在古典音樂中,有幾個著名作曲家,表現出不同類型的幽默感。相信其他例子還有不少,但筆者一時想不起來。他們分別是海頓、莫扎特、貝多芬、理查.施特勞斯和馬勒。海頓是有名的幽默大師,而且我認為是境界最高的一位。他的幽默是純粹音樂性的,不需藉助語言。比如「驚愕」交響曲,故意在安靜、舒緩而極具催眠效果的樂段中,猛然來一聲響亮的定音鼓,經常使昏昏欲睡的觀眾嚇得從座位上跳起。網路上有一段視頻,就是樂隊演奏這段音樂時,觀眾席上有人尖叫一聲,引來哄堂大笑。但最精彩的是,這一下鼓聲,完全符合音樂的內在邏輯,無論從旋律、節奏還是和聲來看,都非常自然,好笑得來讓人感到理所當然。另外有一首四重奏的末樂章,一開頭就是一句興高采烈的結尾。這種結尾非常俗套,是個要求聽眾鼓掌喝彩的姿態,所有人一聽都覺得很熟悉,了無新意。但好玩的是,海頓把它用在樂章開始,然後立刻接上主旋律。彷彿在說:「喂,鼓掌啦!」當大家正準備鼓掌,才發現這只不過是開始。這種故意在聽眾腦海裏營造期待,然後將其打破的手段,是典型海頓式的幽默。但是這句假的「結尾」,依然符合整個樂章的韻律,甚至扮演了結構性的標記角色。而樂章真正的結尾,也恰恰還是用了這個樂句。箇中巧思,真是妙不可言。

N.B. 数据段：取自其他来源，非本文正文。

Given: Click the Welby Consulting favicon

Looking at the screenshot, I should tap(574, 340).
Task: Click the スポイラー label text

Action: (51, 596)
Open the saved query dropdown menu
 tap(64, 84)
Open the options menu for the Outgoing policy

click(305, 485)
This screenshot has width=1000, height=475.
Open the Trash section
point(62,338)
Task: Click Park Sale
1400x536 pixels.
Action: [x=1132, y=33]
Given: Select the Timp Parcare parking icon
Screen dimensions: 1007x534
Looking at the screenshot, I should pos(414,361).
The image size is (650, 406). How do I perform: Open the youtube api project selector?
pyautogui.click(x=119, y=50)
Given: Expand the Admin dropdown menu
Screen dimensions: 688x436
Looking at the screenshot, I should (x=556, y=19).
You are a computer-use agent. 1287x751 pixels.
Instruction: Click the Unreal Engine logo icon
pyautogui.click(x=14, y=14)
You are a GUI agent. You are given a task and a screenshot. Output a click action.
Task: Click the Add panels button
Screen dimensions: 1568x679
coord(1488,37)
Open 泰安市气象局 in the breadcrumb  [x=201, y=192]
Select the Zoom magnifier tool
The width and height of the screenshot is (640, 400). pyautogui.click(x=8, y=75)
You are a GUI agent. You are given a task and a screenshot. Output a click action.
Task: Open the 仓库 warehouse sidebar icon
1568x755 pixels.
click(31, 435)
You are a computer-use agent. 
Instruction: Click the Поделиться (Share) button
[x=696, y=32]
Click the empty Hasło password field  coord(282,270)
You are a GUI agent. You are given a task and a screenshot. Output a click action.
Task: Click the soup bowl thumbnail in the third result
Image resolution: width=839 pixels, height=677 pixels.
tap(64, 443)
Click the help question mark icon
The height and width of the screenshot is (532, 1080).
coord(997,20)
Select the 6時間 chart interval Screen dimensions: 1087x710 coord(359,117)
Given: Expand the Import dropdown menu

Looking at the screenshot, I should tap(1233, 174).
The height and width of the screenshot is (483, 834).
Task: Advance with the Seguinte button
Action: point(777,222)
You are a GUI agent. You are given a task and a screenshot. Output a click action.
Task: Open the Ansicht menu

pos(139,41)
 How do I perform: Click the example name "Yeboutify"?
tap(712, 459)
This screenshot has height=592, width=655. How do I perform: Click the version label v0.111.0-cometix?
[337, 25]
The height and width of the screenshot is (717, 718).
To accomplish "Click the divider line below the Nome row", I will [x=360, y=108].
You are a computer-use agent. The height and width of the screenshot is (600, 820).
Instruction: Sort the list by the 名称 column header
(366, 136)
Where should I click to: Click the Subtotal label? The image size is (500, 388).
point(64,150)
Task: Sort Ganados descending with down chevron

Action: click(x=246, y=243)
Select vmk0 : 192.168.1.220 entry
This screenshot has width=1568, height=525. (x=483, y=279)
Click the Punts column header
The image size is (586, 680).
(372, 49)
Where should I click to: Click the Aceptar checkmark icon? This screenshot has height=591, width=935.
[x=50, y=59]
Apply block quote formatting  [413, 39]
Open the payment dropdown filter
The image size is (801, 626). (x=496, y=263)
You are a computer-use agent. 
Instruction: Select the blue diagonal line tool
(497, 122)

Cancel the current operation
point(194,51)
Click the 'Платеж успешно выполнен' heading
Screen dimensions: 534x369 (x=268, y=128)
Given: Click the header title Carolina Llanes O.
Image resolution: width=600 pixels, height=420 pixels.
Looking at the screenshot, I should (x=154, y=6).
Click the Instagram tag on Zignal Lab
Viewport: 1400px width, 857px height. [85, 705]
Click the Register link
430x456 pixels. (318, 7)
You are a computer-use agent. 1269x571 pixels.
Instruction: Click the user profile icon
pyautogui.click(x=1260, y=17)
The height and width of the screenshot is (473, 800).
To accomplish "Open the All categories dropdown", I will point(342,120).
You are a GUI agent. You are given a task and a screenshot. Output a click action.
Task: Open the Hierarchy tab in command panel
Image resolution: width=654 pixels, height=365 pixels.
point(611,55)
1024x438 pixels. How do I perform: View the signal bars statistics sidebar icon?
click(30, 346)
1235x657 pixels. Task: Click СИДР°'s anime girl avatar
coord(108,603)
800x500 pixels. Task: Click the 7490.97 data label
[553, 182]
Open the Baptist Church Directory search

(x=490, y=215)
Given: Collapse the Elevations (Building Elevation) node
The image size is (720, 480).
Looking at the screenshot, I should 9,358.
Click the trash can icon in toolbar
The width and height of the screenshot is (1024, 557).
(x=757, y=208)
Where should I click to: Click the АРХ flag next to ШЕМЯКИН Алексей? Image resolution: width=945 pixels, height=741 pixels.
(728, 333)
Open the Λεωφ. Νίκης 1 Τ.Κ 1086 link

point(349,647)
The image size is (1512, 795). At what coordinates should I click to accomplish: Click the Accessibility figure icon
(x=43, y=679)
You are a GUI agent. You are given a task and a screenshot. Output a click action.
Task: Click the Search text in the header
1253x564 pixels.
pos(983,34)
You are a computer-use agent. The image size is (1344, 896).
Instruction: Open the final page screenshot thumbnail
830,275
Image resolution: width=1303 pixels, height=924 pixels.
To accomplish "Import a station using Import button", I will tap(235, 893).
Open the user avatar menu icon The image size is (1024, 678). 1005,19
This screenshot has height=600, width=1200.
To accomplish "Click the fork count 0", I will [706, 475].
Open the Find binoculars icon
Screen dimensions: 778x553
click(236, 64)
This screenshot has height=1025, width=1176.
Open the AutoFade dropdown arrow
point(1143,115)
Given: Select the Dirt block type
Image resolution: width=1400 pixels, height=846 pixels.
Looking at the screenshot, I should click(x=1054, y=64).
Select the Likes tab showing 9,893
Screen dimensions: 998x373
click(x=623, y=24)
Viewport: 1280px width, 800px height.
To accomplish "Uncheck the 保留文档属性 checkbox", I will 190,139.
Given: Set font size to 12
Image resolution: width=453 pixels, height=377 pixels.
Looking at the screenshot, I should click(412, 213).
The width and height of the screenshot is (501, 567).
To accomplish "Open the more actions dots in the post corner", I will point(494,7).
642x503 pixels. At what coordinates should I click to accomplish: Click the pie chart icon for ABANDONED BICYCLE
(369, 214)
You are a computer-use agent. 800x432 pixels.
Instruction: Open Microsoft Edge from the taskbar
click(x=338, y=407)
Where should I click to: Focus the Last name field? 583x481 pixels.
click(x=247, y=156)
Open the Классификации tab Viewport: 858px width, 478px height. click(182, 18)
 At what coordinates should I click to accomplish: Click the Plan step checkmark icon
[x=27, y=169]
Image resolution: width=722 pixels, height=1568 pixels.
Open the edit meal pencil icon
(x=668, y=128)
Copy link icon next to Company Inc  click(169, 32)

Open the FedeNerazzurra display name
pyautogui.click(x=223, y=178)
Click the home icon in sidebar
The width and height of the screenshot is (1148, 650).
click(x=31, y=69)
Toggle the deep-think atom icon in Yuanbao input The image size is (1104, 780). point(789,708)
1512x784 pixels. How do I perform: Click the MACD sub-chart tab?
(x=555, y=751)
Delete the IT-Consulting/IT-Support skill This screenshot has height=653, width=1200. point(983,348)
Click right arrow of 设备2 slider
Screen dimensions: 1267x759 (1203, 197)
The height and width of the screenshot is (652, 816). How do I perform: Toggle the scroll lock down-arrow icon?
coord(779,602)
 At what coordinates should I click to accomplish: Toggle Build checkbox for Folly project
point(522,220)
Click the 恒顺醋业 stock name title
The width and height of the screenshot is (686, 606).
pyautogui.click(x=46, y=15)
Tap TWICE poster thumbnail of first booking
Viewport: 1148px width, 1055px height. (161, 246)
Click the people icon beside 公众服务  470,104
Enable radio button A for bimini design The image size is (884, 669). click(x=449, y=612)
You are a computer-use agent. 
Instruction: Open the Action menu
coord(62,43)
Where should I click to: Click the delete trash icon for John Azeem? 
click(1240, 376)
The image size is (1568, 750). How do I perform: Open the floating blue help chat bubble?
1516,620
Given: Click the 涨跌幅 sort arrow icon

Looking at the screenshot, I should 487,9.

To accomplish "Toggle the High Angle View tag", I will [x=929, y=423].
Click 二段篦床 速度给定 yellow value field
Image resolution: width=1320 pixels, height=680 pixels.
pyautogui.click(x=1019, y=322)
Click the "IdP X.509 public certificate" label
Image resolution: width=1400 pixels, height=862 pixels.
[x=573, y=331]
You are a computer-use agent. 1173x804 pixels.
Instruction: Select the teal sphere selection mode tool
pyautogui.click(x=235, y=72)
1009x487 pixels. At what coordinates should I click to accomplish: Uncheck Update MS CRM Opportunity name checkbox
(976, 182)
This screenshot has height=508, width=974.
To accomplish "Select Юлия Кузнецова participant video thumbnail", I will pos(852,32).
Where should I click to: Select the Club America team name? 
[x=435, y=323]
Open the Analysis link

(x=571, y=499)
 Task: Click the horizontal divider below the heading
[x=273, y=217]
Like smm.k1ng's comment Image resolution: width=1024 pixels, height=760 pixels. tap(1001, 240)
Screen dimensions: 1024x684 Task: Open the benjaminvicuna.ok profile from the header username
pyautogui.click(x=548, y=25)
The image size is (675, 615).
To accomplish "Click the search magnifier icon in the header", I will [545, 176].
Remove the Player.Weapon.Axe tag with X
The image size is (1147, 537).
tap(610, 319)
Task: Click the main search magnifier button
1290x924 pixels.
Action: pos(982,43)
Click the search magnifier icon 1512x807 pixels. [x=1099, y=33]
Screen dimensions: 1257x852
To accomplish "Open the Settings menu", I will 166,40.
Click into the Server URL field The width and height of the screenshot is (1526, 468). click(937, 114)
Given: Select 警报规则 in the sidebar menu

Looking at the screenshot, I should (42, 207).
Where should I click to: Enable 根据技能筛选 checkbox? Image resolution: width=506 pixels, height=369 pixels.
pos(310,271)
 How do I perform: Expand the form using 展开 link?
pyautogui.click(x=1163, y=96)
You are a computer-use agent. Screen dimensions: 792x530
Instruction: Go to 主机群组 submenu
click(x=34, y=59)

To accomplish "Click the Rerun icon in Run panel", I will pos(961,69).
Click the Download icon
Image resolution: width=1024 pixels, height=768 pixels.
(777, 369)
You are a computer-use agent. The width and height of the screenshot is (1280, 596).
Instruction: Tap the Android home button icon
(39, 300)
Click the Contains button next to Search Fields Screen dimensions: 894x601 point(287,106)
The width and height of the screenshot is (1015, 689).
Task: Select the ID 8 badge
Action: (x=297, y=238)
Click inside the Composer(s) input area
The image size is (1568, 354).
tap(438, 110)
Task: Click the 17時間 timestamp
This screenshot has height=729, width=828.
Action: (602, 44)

海頓的高妙處,在於能夠用純音樂的手段表達幽默。莫扎特則相對遜色,因為他音樂中令人發笑之處,基本都需要藉助語言,並主要出現在歌劇中。他寫過一首Ein musikalischer Spaß(音樂玩笑),與其說是笑話,不如說更像一種可愛的調侃。而貝多芬呢,是個反例——一個笨拙而實在沒有幽默感的阿叔,非要開玩笑,結果自己被自己的冷笑話引得哈哈大笑,旁人只覺得尷尬……
時間來到上個世紀之交,馬勒的幽默則完全是另一個模樣:最悲劇的樂段,會突然插入俗氣的旋律。據佛洛伊德分析,這與他童年經歷有關—目睹父親動手打母親,驚恐的馬勒跑出家門,迎面而來的卻是街頭手搖風琴師,正在演奏流行小調。這種「幽默」,已經接近恐怖了。
歐洲某種純粹的幽默感,似乎隨着海頓和伏爾泰終結於十八世紀。十九世紀之後,人們越來越浪漫,也越來越嚴肅。捷克作家昆德拉曾對這種情況大書特書,認為浪漫主義本質上是反幽默的,從而開了二十世紀以來各種人造災難的先河。或者我們需要對缺乏幽默感的人保持警惕?